Start planning now for tea cocktails
But what about the cocktails? How about a punch? What will you sip through the day and meal that isn’t boozy?
That’s where Ku Cha joins your Thanksgiving. Given tea’s immense variety, we think it works especially well with tea cocktails to be sipped while hanging out and inhaling turkey perfume. Tea punches can be spectacular, including ones without alcohol. And finally, iced tea is excellent with the meal itself.
Let’s begin with the tea cocktails.
Rooibos Chai Whiskey Sour
We savor many different teas across the holiday season, from Thanksgiving through New Year’s Eve. One style of tea, chai, is especially versatile. Each chai blend is different, but all chais share an affinity for baking spices such as ginger, cinnamon, cloves and cardamom. This works out well, as baking spices infuse the entire holiday season.
A punch made with chai would rock. Chais serve as excellent dessert teas, too, especially if sippers spike them with honey and cream.
Chai transforms cocktails
We think chai is an outstanding ingredient in cocktails as well. This cocktail, which which takes advantage of the cinnamon, ginger, anise, black pepper, cardamom, cloves and bay leaf in our Organic Rooibos Chai tea requires first making a chai syrup before mixing the cocktail. It’s easy. Make plenty. You’ll want to use the syrup in a variety of recipes, including simple spritzes for the kids: just chai syrup, seltzer, ice and a cinnamon stick.
- 2 oz rye whiskey
- 1 oz lemon juice
- 3/4 oz Chai Syrup
- 1 egg white
- Cinnamon stick, for garnish
- Star anise, for garnish
- 1 cup water
- 3 teaspoons Rooibos Chai tea
- Granulated sugar
Chai syrup: Bring the water to a boil in a saucepan. Add 3 teaspoons of Rooibos Chai and sugar and bring to a boil. Reduce heat and simmer for about 5 minutes. Pour syrup through a strainer and into a glass.
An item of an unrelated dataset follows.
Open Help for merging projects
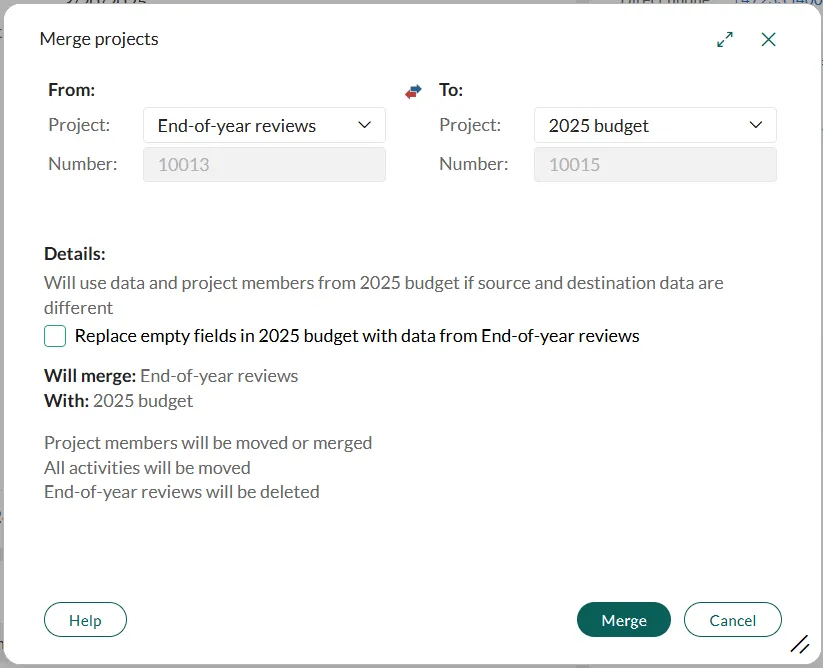 tap(85, 620)
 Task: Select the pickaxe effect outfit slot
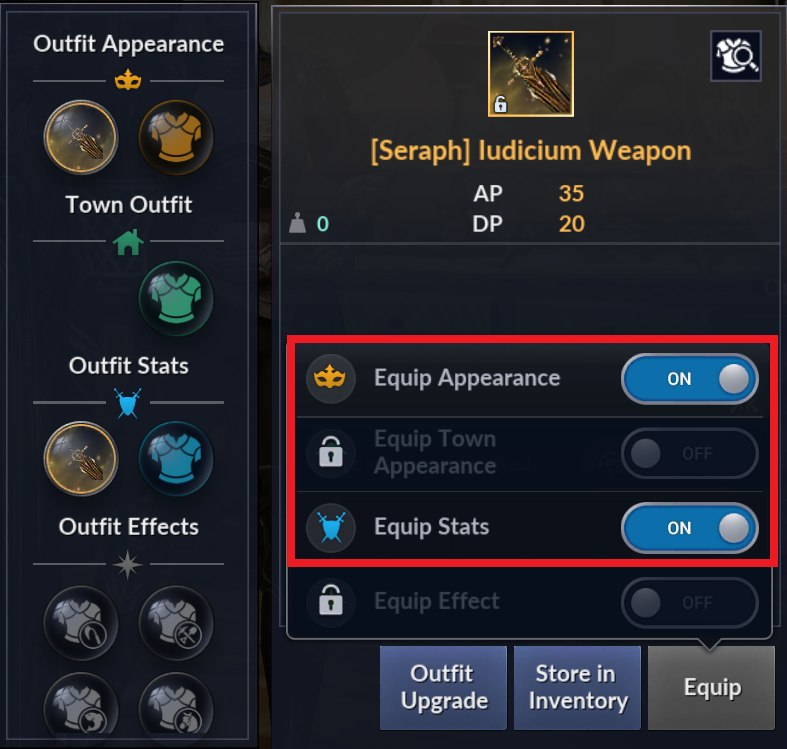[176, 623]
Cocktail recipe: Add the whiskey, lemon juice, Rooibos Chai tea syrup and egg white to a cocktail shaker and shake for a few seconds. Add ice to the shaker and shake some more. Strain into a cocktail glass. Garnish with a cinnamon stick and star anise.
Matcha Made in Heaven
People use our basic matcha in smoothies, lattes, cookies, cakes, ice cream and much more. It’s no surprise that this bold, colorful tea makes gorgeous cocktails.
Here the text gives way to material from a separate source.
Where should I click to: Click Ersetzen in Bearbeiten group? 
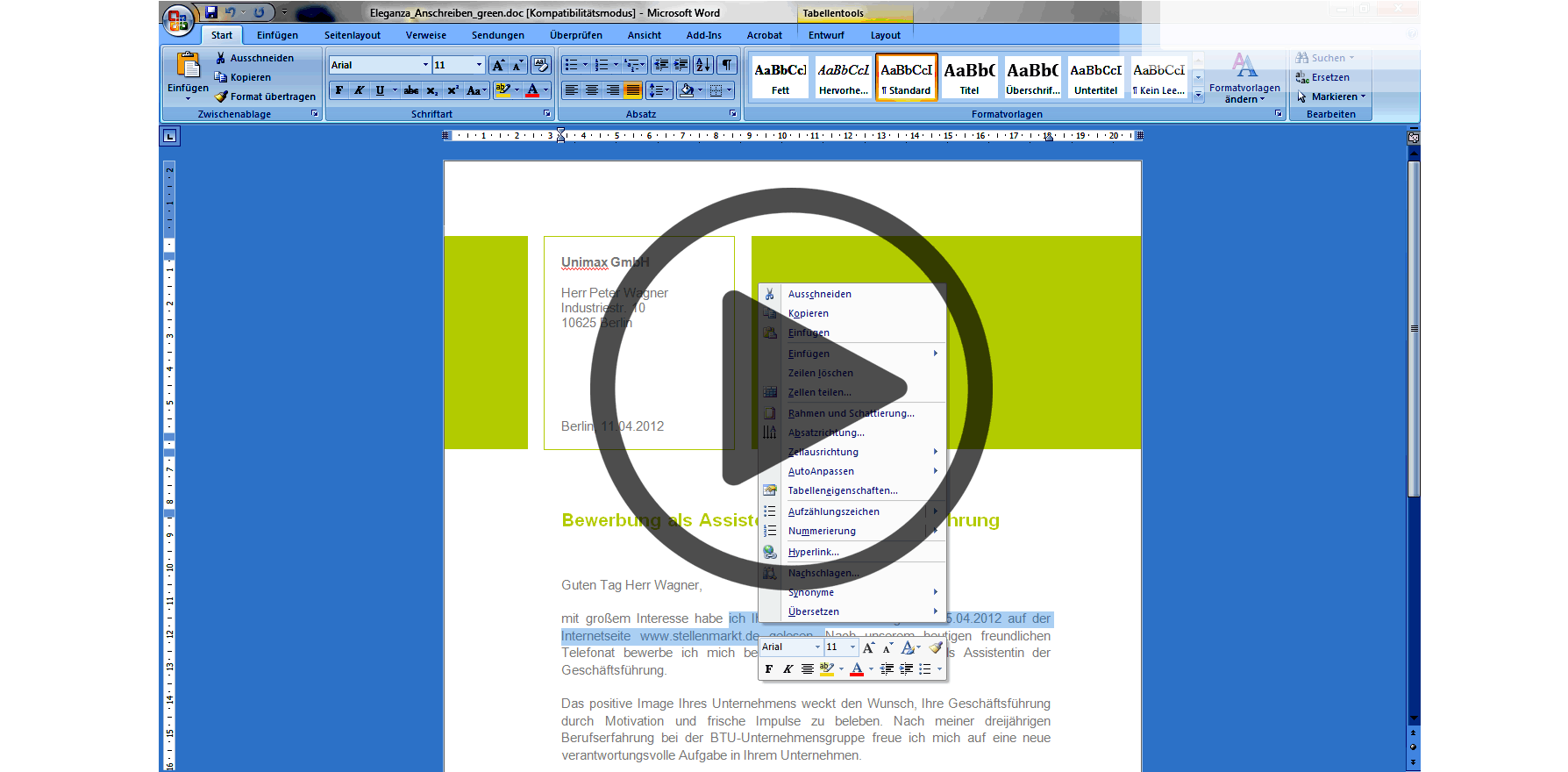1329,77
With its slices of turkey and crispy skin, its islands of mashed potatoes and stuffing, and its warm embrace of gravy over everything, it’s a heavy meal. Bright, tart cranberry sauce serves to cut through the fat. And we think some cocktails work, too.
- 1/3 cup mint leaves
- ¾ ounce agave or honey
- 1 ounce lime juice
- 1½ cups water
- 2 ounces gin
- 1 teaspoon matcha
We love the mint in this drink — it helps cut through the meal. So does the lime juice. And then there’s the matcha. Its bitterness slices through a plate of gravy-doused carbs like a carving knife.
Muddle the mint with the agave and lime juice in a cocktail shaker. Add the remaining ingredients and shake until the matcha is dissolved and the shaker is cold. Place ice in two rocks glasses, strain the drink through a fine-mesh strainer into the glasses, and serve.
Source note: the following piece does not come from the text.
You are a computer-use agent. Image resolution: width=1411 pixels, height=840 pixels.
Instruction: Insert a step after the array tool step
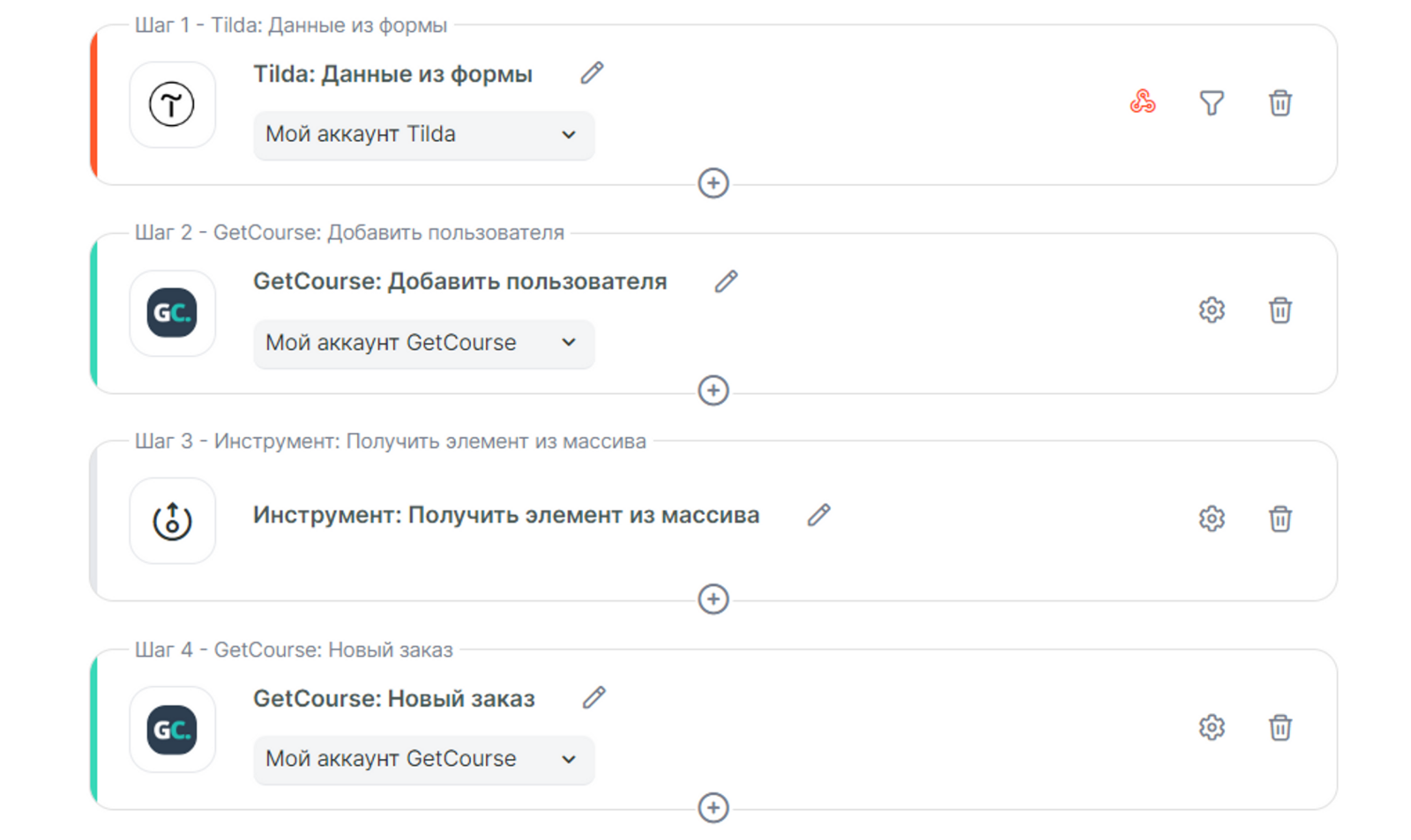pos(713,599)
Sagebrush Fire Punch (Adapted from Serious Eats)
One herb stands out on the Thanksgiving table: sage. Yes, you might find parsley here and there. And stuffing often includes at least a whisper of rosemary. But it’s sage that dominates in the stuffing and for some people in the gravy, too.
That’s one reason we enjoy this punch during Thanksgiving — before the meal, during and after. It complements and adds to the pleasures of the table. We also like it for the lapsang souchong tea, a Chinese style of tea that is smoked. Our Organic Lapsang Souchong is about as good as it gets. Just as acids like lemon (and cranberry sauce) cut through the meal’s fat, we also think smoke does the trick. Plus, for those of us lucky to have a fireplace, it often crackles and smokes away through the day. For that, too, we like the smoke notes in the drink.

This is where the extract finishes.